Grundsätzlich ausschließen könne der Verfassungsschutz dies aber auch nicht, sagte Maaßen. Die Flüchtlinge reisten teilweise ohne Registrierung ein, weshalb man nicht genau wisse, wer da kommt. Das bereite dem Verfassungsschutz Sorgen, weil man keine genaue Kenntnis darüber habe, wer eine Gefahr darstellen könnte. 

Zugleich warnte Maaßen vor einer Instrumentalisierung des Themas durch rechtsextreme Gruppierungen. Die NPD und die rechtsextremistische Szene versuchten, über die Sorgen und Ängste in der Bevölkerung Anschluss an die bürgerliche Mitte zu finden. In diesem Jahr habe es allein 39 Demonstrationen von Rechtsextremisten gegen Flüchtlingsunterkünfte gegeben, sagte Maaßen. Bisher gehe man aber nicht  davon aus, dass etwa Brandanschläge auf Asylbewerberheime, von denen es 22 gegeben hatte, überregional strategisch geplant würden. Bei mehr als 70 Prozent habe es sich bei bislang identifizierten Tätern um Menschen aus der Region oder aus dem betroffenen Ort selber gehandelt. 

Das BKA ermittelt gegen einen nach Deutschland eingereisten Syrer, dem vorgeworfen wird, Anhänger der Terrormiliz "Islamischer Staat" (IS) zu sein. Der Mann hatte vor anderen Flüchtlingen behauptet, für den IS getötet zu haben.

Warnungen vor Salafisten

Erst kürzlich hatte der nordrhein-westfälische Verfassungsschutz davor gewarnt, dass radikale Salafisten im Umfeld von Flüchtlingsunterkünften Propaganda betreiben. Muslimische Asylbewerber würden vor den westlichen Werten gewarnt und zur strikten Einhaltung fundamentalistischer Glaubensregeln im Islam angehalten, hatte der Sprecher des NRW-Innenministeriums, Jörg Rademacher, gesagt.

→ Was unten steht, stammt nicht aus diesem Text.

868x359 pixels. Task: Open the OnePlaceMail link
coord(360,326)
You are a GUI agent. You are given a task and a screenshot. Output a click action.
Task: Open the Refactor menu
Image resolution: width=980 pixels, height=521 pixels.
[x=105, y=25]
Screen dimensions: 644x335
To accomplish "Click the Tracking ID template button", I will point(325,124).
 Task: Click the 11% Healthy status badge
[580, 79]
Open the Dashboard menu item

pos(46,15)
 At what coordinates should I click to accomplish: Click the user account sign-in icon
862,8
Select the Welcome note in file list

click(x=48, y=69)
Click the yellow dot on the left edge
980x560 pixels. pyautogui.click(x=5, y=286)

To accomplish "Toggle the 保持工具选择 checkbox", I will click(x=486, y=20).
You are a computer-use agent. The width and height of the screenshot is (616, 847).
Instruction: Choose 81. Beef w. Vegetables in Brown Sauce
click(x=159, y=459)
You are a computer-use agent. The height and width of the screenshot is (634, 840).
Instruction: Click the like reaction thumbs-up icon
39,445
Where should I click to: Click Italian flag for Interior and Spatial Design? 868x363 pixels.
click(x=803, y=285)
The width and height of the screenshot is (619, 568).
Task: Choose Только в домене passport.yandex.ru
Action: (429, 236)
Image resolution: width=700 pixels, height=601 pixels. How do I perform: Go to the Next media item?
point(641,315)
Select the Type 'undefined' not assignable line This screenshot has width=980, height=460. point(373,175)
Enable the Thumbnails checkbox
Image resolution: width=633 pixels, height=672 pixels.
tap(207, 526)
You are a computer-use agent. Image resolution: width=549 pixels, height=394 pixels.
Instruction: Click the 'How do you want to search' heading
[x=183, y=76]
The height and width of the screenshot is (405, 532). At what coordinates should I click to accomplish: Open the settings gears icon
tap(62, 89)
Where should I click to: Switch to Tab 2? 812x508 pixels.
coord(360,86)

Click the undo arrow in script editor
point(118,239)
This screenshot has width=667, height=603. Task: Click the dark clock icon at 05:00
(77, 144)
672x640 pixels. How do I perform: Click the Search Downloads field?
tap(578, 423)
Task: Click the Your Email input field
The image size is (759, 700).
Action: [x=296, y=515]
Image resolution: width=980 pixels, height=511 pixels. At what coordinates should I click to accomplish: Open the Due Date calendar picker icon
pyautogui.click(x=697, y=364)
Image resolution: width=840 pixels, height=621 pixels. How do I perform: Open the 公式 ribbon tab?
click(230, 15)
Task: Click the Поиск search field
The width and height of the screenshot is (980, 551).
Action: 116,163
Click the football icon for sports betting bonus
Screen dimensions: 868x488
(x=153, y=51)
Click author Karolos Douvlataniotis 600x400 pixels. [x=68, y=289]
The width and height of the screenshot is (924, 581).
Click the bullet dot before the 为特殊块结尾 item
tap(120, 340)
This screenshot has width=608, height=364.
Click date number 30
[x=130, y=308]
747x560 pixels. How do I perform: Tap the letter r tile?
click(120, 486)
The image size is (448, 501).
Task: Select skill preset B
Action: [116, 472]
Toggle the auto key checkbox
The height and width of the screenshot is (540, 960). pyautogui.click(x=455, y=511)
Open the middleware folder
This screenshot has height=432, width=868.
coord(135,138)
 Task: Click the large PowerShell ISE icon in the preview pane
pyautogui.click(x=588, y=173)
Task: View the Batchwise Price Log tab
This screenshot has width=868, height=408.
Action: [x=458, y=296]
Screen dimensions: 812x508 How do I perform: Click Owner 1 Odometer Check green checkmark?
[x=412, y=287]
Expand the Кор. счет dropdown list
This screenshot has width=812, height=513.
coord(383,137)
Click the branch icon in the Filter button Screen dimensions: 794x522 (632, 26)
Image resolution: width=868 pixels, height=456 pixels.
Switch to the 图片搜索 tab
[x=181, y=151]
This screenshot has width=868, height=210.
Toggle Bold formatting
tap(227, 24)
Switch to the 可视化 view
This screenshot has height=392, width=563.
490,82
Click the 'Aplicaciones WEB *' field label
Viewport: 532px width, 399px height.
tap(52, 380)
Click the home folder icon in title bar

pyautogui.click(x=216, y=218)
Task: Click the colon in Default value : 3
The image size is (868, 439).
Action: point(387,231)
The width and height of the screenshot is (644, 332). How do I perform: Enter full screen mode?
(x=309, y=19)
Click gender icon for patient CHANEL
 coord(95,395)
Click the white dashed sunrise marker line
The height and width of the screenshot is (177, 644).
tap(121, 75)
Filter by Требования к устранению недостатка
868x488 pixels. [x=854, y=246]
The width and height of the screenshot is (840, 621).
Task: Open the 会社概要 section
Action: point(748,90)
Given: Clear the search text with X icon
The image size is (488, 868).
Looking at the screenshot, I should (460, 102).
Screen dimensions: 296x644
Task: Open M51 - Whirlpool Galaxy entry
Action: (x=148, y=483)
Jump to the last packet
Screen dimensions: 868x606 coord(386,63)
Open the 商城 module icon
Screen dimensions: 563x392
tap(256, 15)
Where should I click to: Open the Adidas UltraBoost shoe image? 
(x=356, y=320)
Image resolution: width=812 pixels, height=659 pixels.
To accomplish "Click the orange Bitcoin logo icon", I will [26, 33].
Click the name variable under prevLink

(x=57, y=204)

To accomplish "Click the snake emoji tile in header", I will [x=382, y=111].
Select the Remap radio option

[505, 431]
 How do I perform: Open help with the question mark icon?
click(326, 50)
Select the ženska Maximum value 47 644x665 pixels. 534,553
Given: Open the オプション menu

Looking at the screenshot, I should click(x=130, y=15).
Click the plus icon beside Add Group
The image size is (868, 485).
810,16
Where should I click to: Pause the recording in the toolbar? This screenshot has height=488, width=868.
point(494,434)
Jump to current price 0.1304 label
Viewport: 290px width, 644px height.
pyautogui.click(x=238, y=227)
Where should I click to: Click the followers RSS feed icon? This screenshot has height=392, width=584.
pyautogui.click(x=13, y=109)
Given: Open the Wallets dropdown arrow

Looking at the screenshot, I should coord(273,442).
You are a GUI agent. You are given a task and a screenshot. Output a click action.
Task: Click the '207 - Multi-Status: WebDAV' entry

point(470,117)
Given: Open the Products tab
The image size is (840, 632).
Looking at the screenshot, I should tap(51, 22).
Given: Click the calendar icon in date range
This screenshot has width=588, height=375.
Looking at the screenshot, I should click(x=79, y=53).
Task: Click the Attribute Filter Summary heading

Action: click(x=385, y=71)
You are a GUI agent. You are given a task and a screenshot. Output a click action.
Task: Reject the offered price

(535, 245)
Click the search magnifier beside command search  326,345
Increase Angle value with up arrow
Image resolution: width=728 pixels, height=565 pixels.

Derzeit handele es sich noch nicht um ein Massenphänomen. Größere Veranstaltungen salafistischer Prediger im Umfeld der Flüchtlingseinrichtungen seien nicht bekannt geworden, hatte Rademacher gesagt. Mit steigenden Flüchtlingszahlen habe die "krude Missionierung" der Salafisten in der Nähe von Asylunterkünften aber erkennbar zugenommen. Dabei sei davon auszugehen, dass die Islamisten die Kontakte suchen würden, um sie für die salafistische Bewegung anzuwerben und zu rekrutieren.